Depending on the number, size, type, and criticality of loads within a
customer’s facility, the QOS solution can be classified as either Low,
Mid, or High 9s power. For example, Low 9s power represents any non-critical
loads that may be interrupted without consequence to safety or productivity.
Such loads would take their power solely from the grid. Mid 9s power represents
loads that cannot be subject to sustained power outages, and/or notable
degradation of power quality. Such loads would be served by a standby
power system, as well as short-term ride-through technology such as a
battery back-up unit. High 9s power represents standby power + ride-through
+ power conditioning equipment. Within a given data center, Web host,
or large commercial office building, dozens of unique loads will require
varying degrees of 9s.

Clearly, a QOS offering requires a highly flexible hardware platform
that is tightly integrated to the range of power equipment described,
as well as seamless interoperability with existing building automation
systems within the customer’s facility. The QOS system must provide dynamic
power and load control, remote monitoring, interconnection capability,
and a communications gateway that spans each onsite power component, power
suppliers and exchanges, and energy service providers. Last, the ability
to aggregate hundreds of individual sites allows cost-effective “fleet
management” for Application Service Providers such as Honeywell, Johnson
Controls, Invensys, and energy service providers like Enron, Williams,
or various unregulated utility subsidiaries.

The Virtual Power Plant™, as part of a QOS offering, enables a “plug
and play network control” solution for utilities, energy service providers,
the new wave of outsourced High 9s utility developers, and Digital Power
equipment manufacturers. The Virtual Power Plant includes a single box
that replaces up to 20 separate components made by many different companies
that normally require a costly, time-consuming, and complex systems integration
process that includes application engineering, factory wiring, and lengthy
field installation. First-cost savings of this approach can exceed 75
percent of traditional clumsy power control and automation solutions.
These capabilities include a programmable suite of utility-grade grid
interconnection hardware, remote power aggregation, load control and dispatch,
economic capacity management, real-time monitoring, metering, Web browser-enabled
communications, intuitive operations, and maintenance software.

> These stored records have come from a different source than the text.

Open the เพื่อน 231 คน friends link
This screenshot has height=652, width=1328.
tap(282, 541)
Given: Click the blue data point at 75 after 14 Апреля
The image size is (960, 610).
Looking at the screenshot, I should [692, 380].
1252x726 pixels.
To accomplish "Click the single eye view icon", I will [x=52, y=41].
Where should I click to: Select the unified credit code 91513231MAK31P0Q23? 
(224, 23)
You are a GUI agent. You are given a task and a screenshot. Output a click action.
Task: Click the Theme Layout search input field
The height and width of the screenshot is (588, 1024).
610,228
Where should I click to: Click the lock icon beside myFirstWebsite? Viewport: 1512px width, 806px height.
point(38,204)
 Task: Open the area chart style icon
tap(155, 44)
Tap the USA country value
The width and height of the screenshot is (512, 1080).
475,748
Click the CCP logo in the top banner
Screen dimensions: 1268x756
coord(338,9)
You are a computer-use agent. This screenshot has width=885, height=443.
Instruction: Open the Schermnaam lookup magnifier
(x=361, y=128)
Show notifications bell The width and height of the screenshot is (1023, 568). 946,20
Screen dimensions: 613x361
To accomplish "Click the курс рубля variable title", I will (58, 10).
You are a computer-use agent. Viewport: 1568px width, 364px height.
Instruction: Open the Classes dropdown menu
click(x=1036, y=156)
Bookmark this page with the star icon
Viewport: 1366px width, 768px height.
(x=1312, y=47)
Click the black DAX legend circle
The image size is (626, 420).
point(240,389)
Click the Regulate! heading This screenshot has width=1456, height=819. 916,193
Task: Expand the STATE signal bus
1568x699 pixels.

As the market for High 9s progresses, it will be absolutely essential
for QOS providers to possess robust remote monitoring capabilities in
order to predict, maintain, and guarantee equipment performance. Monitoring
of equipment status, maintenance schedules, duty cycles, load changes,
ambient parameters such as temperature and humidity, and remote troubleshooting
on a 24×7 basis, must be combined with an experienced field service organization
to ensure customer satisfaction. As a final note, the telecom industry
already offers its own equivalent of the QOS – Service Level Agreements
(SLAs), for many Internet access services. UUNET, a subsidiary of WorldCom,
as well as AT&T, both offer backbone performance metrics for delay (or
latency), loss (or its converse deliverability), and availability. The
SLAs outline commitments to three key areas: network quality, service
quality, and customer care quality. Since telecom is a large network industry
that has been transformed by deregulation, as well as a prime facilitator
to the digital economy, stakeholders of the electric power industry ought
to closely examine SLAs as a benchmark and a bellwether to emerging QOS
offerings for the growing Digital Power market.